TRECHO DA FONTE →
•••••

A chamada interpretação progressiva ocorre quando um dispositivo de lei deve ser submetido a atualização por via interpretativa, sempre que há uma alteração nas circunstâncias sociais e esse dispositivo permite uma ampliação ou restrição de sentido.
Um exemplo prático dessa interpretação progressiva e ampla do dispositivo encontra-se na decisão do STJ no HC 51.531 – RO (2014/0232367-7), tendo como Relator o Ministro Nefi Cordeiro, equiparando mensagens de texto e conversas via whatsapp a comunicações telefônicas de qualquer natureza preconizadas pela Lei 9296/96 e exigentes de ordem judicial para acesso e transcrição, sob pena de ilicitude probatória.
Assim se manifesta o Ministro:
“Nas conversas mantidas pelo programa whatsapp, que é forma de comunicação escrita, imediata, entre interlocutores, tem-se efetiva interceptação inautorizada de comunicações. É situação similar às conversas mantidas por e-mail, onde para o acesso tem-se igualmente exigido a prévia ordem judicial. (...). Atualmente, o celular deixou de ser apenas um instrumento de conversação pela voz à longa distância, permitindo, diante do avanço tecnológico, o acesso de múltiplas funções, incluindo, no caso, a verificação da correspondência eletrônica, de mensagens e de outros aplicativos que possibilitam a comunicação por meio de troca de dados de forma similar à telefonia convencional”.
O “decisum” paradigmático em comento já gera frutos nos Tribunais Estaduais:
“Direito Processual Penal. Prova. Realização de interceptação de comunicação telefônica, informática ou telemática, ou quebra de segredo de justiça sem autorização judicial. Teoria dos frutos da árvore envenenada. 1. Declaro, de ofício, a nulidade das provas obtidas pelo aplicativo Watsapp por ausência de autorização judicial (Precedente STJ – RHC 51.531 – RO, 6ª. Turma) 2. Impõe-se a rescisão do julgado quando este for contrário à evidência dos autos, desclassificando-se para o artigo 28, da Lei de Drogas, com remessa da ação penal ao Juizado Criminal, prejudicado o exame das demais teses. 3. Ação revisional julgada parcialmente procedente” (TJGO – S. Crim – Rev. Crim. 428199 – 19.2015.8.09.0000 – rel. Lilia Monica de Castro Borges Escher – j. 21.09.2016 – public. 03.10.2016).
Seguindo o raciocínio pretoriano, Melo e Silva aduz:
“Nesses casos, o direito à privacidade não pode ser mitigado em razão do constante e crescente desenvolvimento tecnológico que transformou os celulares em verdadeiros microcomputadores, em que é possível enviar mensagens de texto, acessar a internet, verificar e enviar e – mails e, o mais utilizado ultimamente, enviar mensagens por meio de aplicativos utilizando a internet, que funcionam como verdadeiros e – mails vinculados a uma conta telefônica.

•••••

LISTAGEM DE DADOS →
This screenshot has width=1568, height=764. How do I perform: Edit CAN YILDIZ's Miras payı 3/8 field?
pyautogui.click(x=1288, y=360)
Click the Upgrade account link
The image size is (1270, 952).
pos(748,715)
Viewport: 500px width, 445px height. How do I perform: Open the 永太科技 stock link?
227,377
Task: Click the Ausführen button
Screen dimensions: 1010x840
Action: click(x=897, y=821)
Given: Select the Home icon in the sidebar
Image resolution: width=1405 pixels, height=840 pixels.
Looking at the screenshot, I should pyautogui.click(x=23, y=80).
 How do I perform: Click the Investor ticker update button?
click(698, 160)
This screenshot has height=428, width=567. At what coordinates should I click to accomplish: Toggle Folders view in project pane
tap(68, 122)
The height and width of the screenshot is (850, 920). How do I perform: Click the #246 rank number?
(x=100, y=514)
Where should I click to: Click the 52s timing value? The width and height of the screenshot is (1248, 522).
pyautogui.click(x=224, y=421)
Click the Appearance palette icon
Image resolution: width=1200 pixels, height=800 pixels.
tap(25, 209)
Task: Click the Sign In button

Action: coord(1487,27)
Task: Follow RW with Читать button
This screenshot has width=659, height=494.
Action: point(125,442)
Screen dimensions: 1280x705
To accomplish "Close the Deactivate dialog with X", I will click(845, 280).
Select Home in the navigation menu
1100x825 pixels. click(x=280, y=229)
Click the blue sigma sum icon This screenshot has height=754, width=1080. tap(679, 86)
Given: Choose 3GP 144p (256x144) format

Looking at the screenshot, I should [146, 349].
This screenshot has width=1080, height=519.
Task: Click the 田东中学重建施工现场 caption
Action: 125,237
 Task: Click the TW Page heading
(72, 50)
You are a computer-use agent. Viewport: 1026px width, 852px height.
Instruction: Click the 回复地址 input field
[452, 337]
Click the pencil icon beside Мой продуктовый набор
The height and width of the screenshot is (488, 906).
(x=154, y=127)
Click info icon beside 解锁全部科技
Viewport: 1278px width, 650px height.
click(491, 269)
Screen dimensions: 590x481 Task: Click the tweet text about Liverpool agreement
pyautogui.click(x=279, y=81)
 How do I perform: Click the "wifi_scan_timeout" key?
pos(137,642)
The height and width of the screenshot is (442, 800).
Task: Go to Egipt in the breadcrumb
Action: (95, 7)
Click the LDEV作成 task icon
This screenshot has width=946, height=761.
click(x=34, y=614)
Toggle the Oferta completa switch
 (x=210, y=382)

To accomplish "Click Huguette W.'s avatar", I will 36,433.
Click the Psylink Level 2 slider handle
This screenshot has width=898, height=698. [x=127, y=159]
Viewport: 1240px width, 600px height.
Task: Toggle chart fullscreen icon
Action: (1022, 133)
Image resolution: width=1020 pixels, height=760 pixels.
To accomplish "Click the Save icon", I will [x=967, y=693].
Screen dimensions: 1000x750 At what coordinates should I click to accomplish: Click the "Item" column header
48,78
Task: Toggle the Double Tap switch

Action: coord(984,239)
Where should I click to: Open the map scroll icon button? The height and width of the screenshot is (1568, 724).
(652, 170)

•••••

TAREFA PROPOSTA → Segundo o trecho sobre interpretação progressiva, por que o Ministro Nefi Cordeiro entende que acessar conversas do whatsapp sem autorização judicial configura interceptação inautorizada de comunicações? Responda em até três frases.

RESPOSTA CORRETA → O ministro entende assim porque o whatsapp é uma forma de comunicação escrita e imediata entre interlocutores. Por isso a situação se assemelha às conversas por e-mail, cujo acesso também exige prévia ordem judicial. Além disso, com o avanço tecnológico, o celular deixou de servir apenas para conversas por voz e passou a permitir mensagens e aplicativos que trocam dados de forma similar à telefonia convencional.